On August 18, 2008 Company has entered into agreement with Star Group and the promoters of the Company, whereby the parties have agreed to terminate various agreements entered into between the parties inter-se in August 2004 in relation to the acquisition by the Star Group of a total of 25.99% of the share capital in the Company and the agreements entered in April 2007, relating to the regional languages Joint Venture. With termination of the said Agreements, it is pertinent that the Articles of Association of the Company are altered to eliminate all the restrictive provisions inserted therein. As this will entail numerous changes to the Articles of Association of the Company, it is considered desirable to adopt a comprehensive new set of Articles of Association in substitution of and exclusion of the present Articles of Association of the Company.
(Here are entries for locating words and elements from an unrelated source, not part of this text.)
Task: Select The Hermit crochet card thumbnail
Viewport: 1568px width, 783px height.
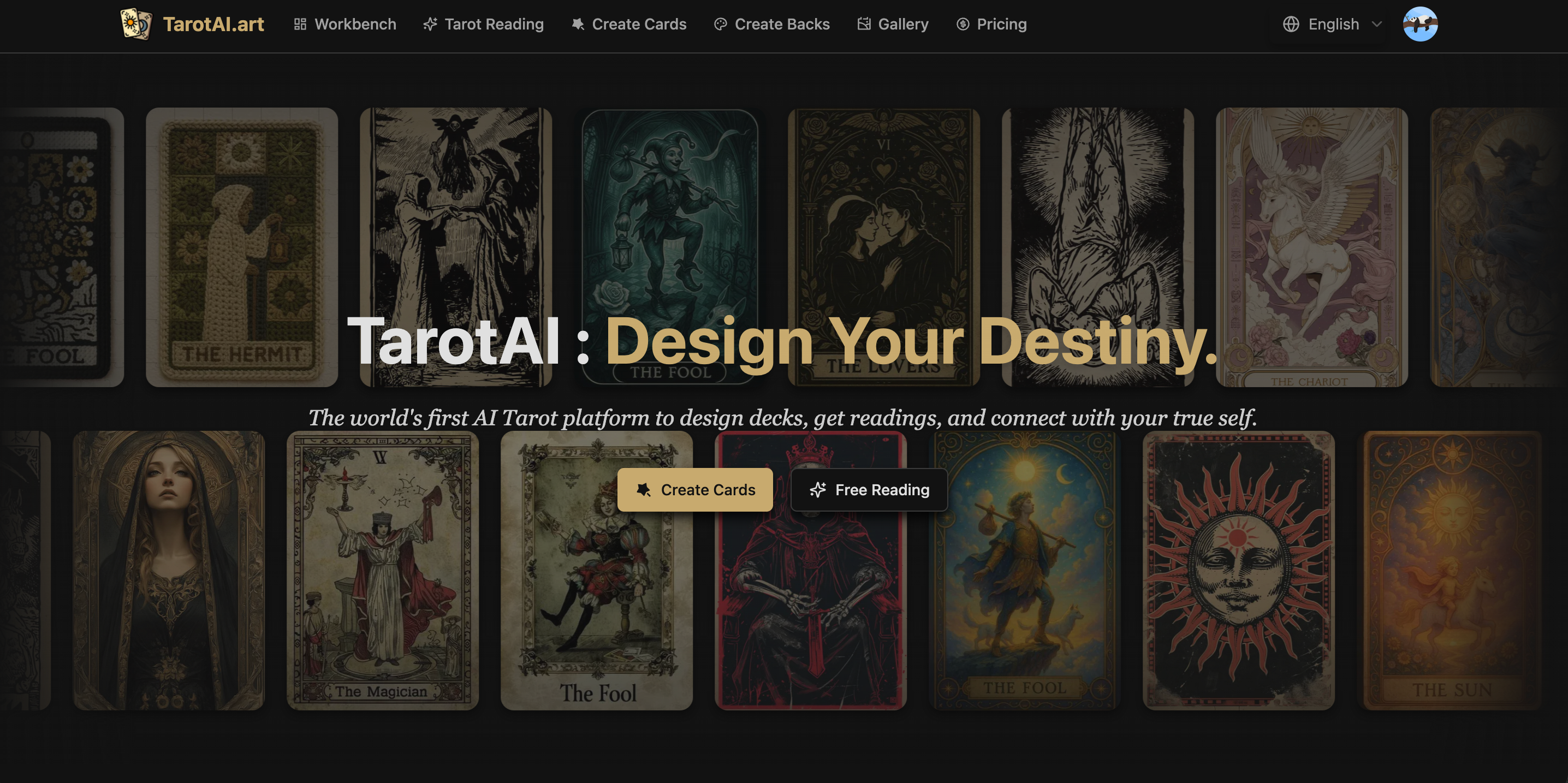Action: pos(242,247)
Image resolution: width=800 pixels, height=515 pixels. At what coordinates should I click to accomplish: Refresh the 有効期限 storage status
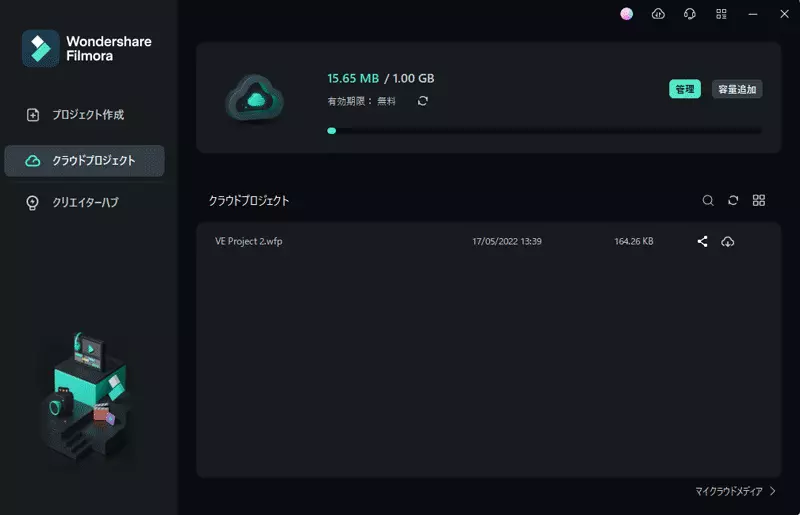pos(423,101)
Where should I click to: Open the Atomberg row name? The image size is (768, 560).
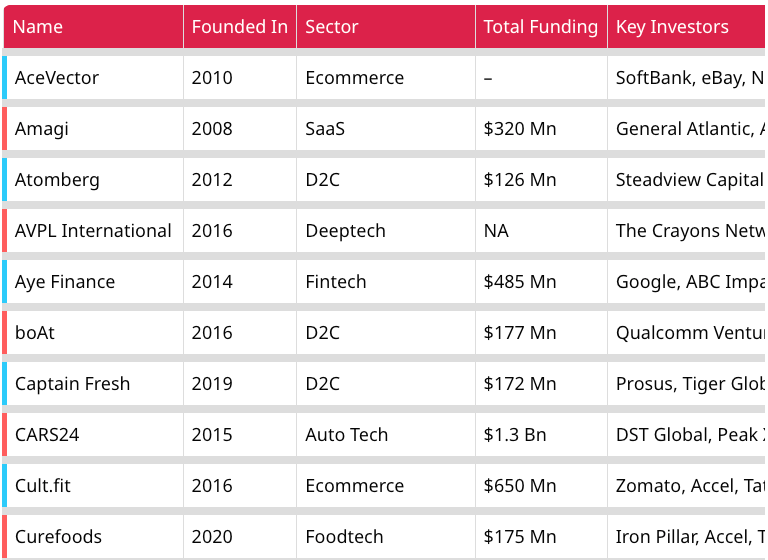pyautogui.click(x=57, y=180)
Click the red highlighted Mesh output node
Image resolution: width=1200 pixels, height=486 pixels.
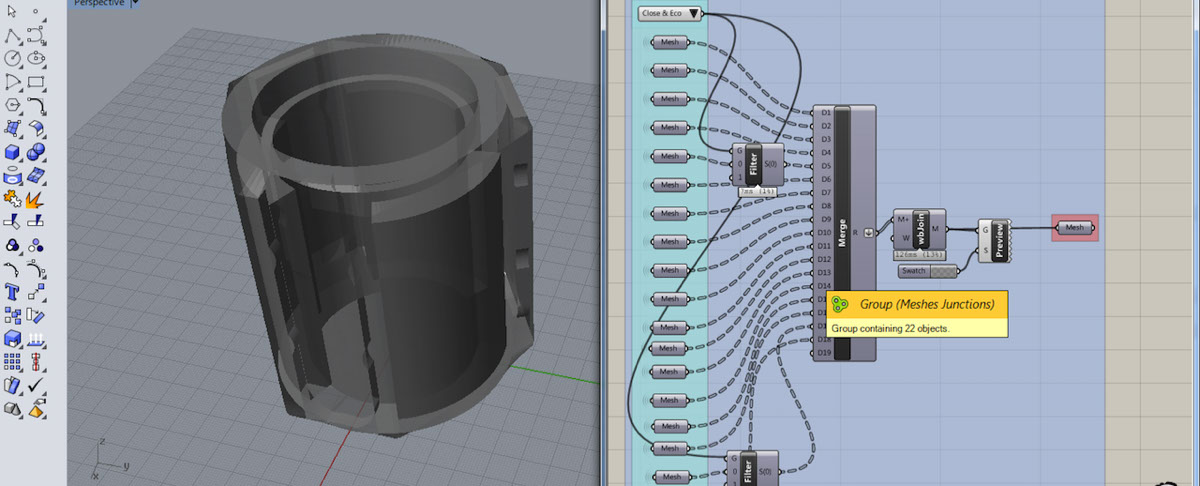pos(1074,228)
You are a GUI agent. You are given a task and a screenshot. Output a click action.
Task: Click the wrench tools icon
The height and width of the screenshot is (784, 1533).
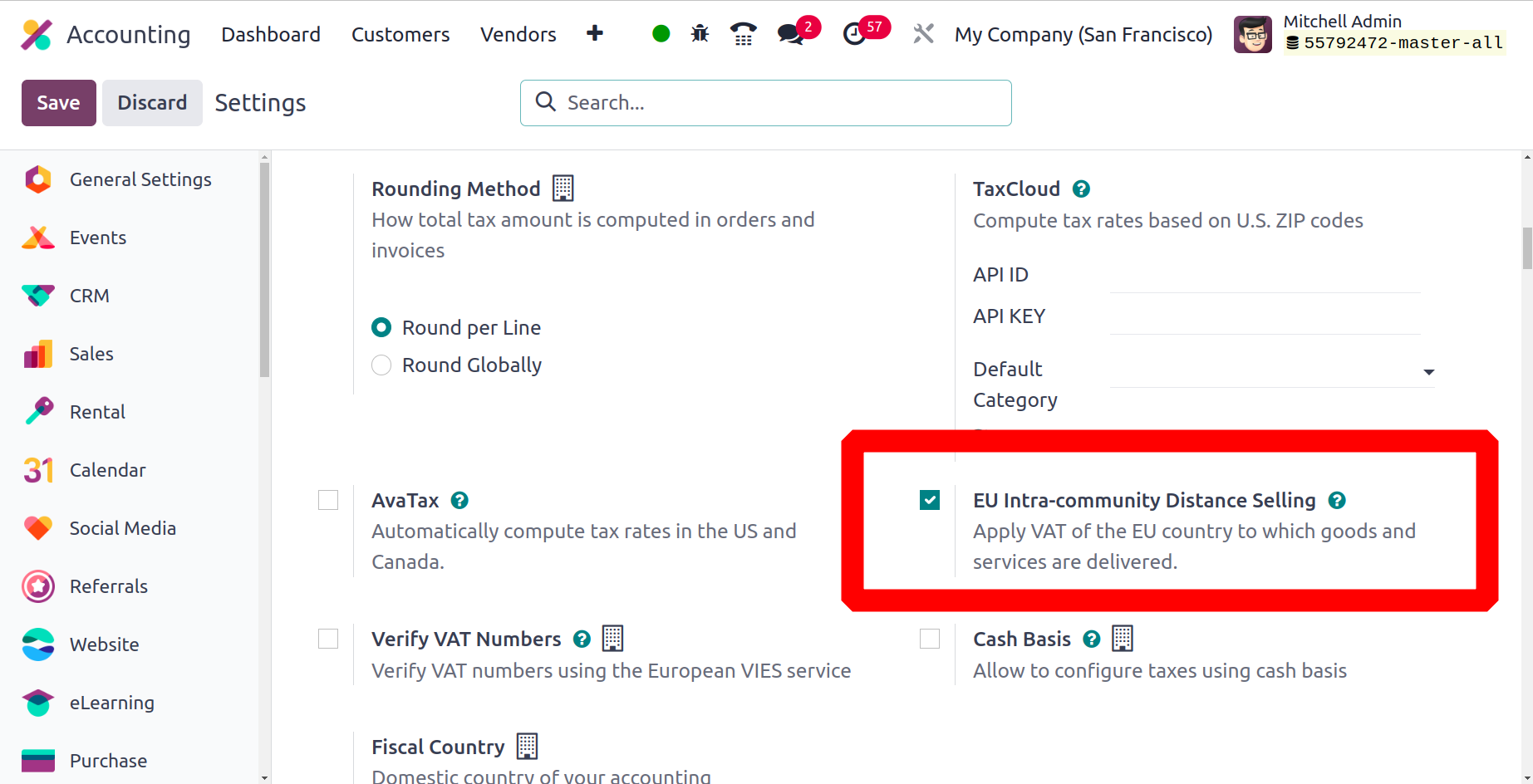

Pursuant to the provisions of Section 31 of the Companies Act, 1956 alteration of Articles of Association requires approval of the members of the Company by way of passing a Special Resolution to that effect.

A copy of the new set of Articles of Association as referred to in the notice / explanatory statement are available for inspection at the registered office of the Company between 1:00 P.M. and 5:00 P.M. on any working day.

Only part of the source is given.